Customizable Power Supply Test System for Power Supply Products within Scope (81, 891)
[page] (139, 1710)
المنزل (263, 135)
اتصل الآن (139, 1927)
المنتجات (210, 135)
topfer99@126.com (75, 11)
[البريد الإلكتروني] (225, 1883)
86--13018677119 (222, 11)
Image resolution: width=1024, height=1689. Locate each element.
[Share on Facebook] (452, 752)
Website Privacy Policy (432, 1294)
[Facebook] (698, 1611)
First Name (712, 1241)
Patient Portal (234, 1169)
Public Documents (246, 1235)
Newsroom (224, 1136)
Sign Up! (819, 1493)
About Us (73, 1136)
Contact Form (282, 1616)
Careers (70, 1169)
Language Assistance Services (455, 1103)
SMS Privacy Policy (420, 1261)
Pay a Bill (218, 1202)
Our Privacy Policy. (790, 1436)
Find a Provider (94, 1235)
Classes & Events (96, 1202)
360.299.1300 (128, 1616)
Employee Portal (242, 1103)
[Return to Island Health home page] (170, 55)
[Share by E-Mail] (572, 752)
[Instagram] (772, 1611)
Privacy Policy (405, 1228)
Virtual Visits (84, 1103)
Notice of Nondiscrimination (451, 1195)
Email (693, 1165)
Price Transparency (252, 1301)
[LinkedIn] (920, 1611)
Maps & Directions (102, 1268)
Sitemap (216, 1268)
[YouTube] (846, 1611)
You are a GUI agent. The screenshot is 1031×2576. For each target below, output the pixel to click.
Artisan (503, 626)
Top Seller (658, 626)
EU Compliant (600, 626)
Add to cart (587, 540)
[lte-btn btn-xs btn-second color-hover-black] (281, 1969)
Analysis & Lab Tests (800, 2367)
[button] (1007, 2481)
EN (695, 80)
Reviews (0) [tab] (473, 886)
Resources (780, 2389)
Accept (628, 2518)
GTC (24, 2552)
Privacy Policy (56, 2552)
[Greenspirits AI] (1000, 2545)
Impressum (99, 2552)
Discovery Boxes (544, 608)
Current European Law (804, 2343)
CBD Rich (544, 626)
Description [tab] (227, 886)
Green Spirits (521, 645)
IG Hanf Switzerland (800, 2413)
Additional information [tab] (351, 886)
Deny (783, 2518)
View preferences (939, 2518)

┄┄┄┄┄┄┄┄┄┄┄┄┄┄┄┄┄┄┄┄

**Assigned task**
From the data above, how many lines contain the word "page"? Give the number alone.

**Response to the exercise**
2